- **Directions for this task**:
Nothing but the lines from the one containing "Task: Click the add-image upload icon" through the final line of the listing should appear in the answer, each exactly as written.

- **Records to use**:
----------
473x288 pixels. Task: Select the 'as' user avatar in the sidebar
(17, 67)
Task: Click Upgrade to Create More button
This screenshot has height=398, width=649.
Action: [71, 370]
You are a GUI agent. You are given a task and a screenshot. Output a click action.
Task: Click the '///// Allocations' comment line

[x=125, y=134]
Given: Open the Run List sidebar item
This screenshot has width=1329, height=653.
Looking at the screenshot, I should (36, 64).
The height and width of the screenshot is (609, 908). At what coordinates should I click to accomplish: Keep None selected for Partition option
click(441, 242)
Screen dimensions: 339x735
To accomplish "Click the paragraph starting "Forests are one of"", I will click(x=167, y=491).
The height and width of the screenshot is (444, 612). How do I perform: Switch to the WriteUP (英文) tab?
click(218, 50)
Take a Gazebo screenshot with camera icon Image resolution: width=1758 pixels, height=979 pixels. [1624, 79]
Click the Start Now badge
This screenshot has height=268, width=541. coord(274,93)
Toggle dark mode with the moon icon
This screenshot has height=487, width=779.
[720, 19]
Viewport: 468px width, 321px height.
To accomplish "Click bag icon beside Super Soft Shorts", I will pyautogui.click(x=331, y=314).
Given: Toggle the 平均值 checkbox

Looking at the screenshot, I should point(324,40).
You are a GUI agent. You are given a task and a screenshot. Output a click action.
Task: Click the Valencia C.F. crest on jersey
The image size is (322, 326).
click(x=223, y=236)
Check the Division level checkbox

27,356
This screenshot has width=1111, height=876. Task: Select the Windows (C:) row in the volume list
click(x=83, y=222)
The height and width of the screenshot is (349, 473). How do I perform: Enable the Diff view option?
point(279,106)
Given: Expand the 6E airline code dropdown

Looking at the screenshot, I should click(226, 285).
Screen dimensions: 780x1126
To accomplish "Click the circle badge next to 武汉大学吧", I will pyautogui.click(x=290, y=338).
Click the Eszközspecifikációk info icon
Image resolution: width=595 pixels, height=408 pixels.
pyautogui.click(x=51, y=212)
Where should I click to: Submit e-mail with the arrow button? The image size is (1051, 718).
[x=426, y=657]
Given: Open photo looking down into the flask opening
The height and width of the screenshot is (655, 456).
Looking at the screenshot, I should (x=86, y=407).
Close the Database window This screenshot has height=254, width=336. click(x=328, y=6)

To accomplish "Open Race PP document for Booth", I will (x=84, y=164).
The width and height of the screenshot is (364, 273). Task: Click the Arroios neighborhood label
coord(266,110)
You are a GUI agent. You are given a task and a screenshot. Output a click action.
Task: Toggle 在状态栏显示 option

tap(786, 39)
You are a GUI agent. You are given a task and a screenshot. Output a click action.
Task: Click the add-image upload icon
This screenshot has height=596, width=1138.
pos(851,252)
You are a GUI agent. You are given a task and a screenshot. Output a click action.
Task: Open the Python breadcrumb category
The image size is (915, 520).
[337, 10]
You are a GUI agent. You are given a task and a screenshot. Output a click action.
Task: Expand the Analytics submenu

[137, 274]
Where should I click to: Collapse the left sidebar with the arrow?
----------
- **Response to the task**:
Task: Click the add-image upload icon
This screenshot has height=596, width=1138.
pos(851,252)
You are a GUI agent. You are given a task and a screenshot. Output a click action.
Task: Open the Python breadcrumb category
The image size is (915, 520).
[337, 10]
You are a GUI agent. You are given a task and a screenshot. Output a click action.
Task: Expand the Analytics submenu

[137, 274]
Where should I click to: Collapse the left sidebar with the arrow?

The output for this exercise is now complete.